Luminescence (Rayne Trilogy: 1)

by Quoleen Sbrocca

Well, this one was a surprise. I have to confess, it started off slow and the way the characters spoke in their latin-based language irritated me a little.

However, irritation quickly became endearing and other-worldly and I became immersed in an interesting and exciting world; I felt that I was right there with Rayne as she discovered the results of receiving the Luminescence so late in life. As the book continued, it got better and better and I found myself caring more. By the end, I was eager to read more and have added the next book to my wishlist.

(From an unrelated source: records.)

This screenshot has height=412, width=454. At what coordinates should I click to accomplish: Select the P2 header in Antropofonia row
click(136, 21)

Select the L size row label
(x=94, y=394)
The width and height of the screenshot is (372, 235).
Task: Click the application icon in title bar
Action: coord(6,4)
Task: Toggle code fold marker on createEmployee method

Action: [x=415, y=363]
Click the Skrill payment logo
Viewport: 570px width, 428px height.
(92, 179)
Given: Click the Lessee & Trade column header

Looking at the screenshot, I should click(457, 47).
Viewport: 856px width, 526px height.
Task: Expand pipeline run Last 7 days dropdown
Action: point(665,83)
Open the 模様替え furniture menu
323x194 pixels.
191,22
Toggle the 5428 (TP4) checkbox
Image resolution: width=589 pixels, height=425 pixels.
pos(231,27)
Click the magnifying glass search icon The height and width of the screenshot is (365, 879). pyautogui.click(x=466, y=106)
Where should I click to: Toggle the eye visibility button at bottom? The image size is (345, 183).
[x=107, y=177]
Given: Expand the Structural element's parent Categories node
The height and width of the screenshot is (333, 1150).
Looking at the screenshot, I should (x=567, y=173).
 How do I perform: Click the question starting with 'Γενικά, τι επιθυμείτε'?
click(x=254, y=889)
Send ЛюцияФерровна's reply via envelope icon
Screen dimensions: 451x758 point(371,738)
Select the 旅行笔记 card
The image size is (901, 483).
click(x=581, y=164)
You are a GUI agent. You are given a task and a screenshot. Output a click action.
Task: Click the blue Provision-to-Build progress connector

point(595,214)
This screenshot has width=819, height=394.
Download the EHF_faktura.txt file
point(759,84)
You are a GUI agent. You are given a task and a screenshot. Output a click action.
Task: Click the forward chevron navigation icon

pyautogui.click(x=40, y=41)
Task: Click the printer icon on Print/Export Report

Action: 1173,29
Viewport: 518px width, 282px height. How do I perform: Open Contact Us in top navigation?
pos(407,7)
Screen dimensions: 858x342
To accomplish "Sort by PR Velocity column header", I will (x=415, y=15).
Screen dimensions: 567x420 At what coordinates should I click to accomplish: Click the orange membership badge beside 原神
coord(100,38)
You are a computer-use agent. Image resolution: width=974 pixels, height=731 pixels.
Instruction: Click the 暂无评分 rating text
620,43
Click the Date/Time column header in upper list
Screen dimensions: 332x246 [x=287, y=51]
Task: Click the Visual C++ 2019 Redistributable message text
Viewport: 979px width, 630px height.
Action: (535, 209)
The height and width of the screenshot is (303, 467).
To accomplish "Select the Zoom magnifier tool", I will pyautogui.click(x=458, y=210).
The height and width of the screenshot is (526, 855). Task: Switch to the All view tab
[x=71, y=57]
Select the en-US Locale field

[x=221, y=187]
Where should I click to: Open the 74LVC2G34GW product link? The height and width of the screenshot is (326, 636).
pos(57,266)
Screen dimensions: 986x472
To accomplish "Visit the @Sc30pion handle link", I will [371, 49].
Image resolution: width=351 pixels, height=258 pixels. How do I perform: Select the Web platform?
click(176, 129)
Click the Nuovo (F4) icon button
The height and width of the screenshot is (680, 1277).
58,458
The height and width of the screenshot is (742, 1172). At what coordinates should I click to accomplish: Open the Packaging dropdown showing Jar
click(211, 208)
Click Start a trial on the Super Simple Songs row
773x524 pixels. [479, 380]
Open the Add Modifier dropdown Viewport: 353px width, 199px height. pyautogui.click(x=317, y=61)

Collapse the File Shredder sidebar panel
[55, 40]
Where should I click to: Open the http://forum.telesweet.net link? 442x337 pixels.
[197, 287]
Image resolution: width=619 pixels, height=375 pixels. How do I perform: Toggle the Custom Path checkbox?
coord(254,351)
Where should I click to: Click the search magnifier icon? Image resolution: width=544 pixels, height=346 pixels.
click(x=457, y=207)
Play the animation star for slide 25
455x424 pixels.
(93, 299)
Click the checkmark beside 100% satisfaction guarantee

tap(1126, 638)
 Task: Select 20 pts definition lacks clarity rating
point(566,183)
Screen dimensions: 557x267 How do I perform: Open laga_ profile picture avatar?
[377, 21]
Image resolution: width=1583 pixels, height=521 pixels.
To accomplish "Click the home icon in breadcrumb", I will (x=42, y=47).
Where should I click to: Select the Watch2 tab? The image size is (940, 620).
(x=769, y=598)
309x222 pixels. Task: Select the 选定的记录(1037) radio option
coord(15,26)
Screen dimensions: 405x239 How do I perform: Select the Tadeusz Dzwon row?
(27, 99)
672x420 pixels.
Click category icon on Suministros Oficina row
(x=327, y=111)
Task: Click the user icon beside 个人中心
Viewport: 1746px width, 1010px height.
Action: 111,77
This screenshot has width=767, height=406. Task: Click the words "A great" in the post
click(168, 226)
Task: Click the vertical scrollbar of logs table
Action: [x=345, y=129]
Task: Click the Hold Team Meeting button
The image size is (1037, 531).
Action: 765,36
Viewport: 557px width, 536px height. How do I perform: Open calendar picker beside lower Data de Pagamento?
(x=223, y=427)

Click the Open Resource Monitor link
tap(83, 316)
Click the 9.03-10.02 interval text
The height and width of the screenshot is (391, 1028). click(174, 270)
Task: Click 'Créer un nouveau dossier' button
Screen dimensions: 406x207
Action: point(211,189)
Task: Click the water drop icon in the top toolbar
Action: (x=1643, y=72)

I have only marked it 4 stars because it took almost a third of the book for me to start to love it; I do wish that the first part made for easier reading but I get that this is hard when you are throwing your readers into a world that is so different from our own.

 

Rating: ****

Mine to Tarnish

Mine to Tarnish

A good prequel following Katherine’s story which fills in some interesting blanks from the first book. Short and sweet and written in similarly good style, it was a nice read although i didn’t enjoy it as much as “You are mine”. I don’t recommend reading this one first, definitely start with book 1 and then read this prequel as things will make much more sense in this order and you’ll find yourself caring ┬ámore about Katherine and her story.

 

Rating: ****

Mastering Logical Fallacies

Mastering Logical Fallacies
This book is boring. I persevered through 40% of it before speed-reading the rest to the end. Each of the arguments is laid out one by one in a way that makes you feel like you are reading a dictionary. Some of the examples given were vaguely interesting but will become completely irrelevant in a few years as it heavily borrows from what is current in the news right now. If you want very detailed technical examples of logical fallacies with lots of jargon then you might like it, but this book doesn’t relate to ‘real life’ very well and gets way too bogged down in academics.
Rating: *

Detective Dot

Detective Dot

by Sophie Deen

 

I got the full (physical) package of this, with the CIA card and missions and everything from the seller direct. My daughter loved the CIA card and showed it off to all her friends. She also read the book from beginning to end and seemed to enjoy it. I read it myself too and thought it was nicely put together, well presented with an interesting and unusual storyline.

This book does have a feminist and political slant and comes across as being slightly overdone to me even though i’m in support of this and a coding female myself. I did come to this completely uninitiated and unaware of the kickstarter project which launched the book. The story seems to shock you out of fantasy world quite suddenly with a list of facts and figures about working conditions in China, as one example, which is important to know in my opinion as it will spark discussion with your child which they may or may not be ready to handle – especially if your child is a young and advanced reader. I felt my daughter at 8 wasn’t quite old enough to be broaching some of the subjects raised, i’d recommend it for children 10+.